Scientists from Jilin University, the Center for High Pressure Science and Technology Advanced Research, and Skoltech have synthesized lanthanum-cerium polyhydride, a material that promises to facilitate studies of near-room-temperature superconductivity. It offers a compromise between the polyhydrides of lanthanum and cerium in terms of how much cooling and pressure it requires. This enables easier experiments, which might one day lead scientists to compounds that conduct electricity with zero resistance at ambient conditions—an engineering dream many years in the making. The study was published in Nature Communications.
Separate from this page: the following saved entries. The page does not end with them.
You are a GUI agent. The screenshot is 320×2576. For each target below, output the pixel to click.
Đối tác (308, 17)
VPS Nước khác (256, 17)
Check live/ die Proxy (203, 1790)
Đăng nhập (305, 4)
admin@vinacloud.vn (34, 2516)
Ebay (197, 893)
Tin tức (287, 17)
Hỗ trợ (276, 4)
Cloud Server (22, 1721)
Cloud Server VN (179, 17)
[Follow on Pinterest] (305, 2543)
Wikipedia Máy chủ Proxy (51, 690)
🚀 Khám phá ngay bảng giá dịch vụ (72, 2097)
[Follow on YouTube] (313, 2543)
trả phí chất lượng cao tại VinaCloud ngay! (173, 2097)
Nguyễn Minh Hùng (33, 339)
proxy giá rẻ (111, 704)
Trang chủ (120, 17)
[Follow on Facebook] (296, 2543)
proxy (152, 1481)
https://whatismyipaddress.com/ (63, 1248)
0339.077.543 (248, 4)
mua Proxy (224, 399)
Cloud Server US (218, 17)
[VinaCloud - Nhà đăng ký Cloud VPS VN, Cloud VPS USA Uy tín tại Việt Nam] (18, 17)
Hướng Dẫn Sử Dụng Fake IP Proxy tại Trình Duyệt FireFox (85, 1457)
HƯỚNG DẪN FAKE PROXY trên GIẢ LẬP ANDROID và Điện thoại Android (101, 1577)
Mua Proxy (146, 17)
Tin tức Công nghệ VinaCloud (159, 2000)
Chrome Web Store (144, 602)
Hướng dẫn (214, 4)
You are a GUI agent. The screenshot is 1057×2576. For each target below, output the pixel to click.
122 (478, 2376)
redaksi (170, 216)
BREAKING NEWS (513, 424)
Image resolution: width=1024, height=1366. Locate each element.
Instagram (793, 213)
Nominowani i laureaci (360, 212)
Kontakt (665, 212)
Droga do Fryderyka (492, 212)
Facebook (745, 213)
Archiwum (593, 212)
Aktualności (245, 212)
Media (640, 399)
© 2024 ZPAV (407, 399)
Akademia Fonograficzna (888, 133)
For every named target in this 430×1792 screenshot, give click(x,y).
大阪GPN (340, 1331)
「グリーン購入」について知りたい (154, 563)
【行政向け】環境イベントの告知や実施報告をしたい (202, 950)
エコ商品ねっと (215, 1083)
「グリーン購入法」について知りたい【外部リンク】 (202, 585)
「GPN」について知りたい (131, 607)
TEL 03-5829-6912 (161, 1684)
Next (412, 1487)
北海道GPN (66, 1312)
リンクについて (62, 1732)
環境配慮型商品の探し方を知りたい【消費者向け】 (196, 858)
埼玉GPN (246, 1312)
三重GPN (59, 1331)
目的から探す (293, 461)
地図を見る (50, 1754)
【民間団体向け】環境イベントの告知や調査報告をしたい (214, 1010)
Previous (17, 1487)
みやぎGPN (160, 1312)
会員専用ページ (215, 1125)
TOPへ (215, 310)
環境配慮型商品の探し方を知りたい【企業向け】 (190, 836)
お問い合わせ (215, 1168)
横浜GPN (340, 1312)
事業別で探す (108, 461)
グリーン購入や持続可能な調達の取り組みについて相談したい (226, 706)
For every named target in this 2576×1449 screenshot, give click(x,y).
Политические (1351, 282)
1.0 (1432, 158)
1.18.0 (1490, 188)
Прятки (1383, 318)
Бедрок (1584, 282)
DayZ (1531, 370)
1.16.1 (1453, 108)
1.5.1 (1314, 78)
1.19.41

One of the most intriguing unsolved questions in modern physics is: Can we make a material that conducts electricity with zero resistance (superconducts) at room temperature and atmospheric pressure? Such a superconductor would enable power grids with unprecedented efficiency, ultrafast microchips, and electromagnets so powerful they could levitate trains or control fusion reactors.
In their search, scientists are probing multiple classes of materials, slowly nudging up the temperature they superconduct at and decreasing the pressure they require to remain stable. One such group of materials is polyhydrides—compounds with extremely high hydrogen content. At −23°C, the current champion for high-temperature superconductivity is a lanthanum polyhydride with the formula LaH10. The trade-off: It requires the pressure of 1.5 million atmospheres. At the opposite end of the spectrum, cuprates are a class of materials that superconduct under normal atmospheric pressure but require cooler temperatures —no more than −140°.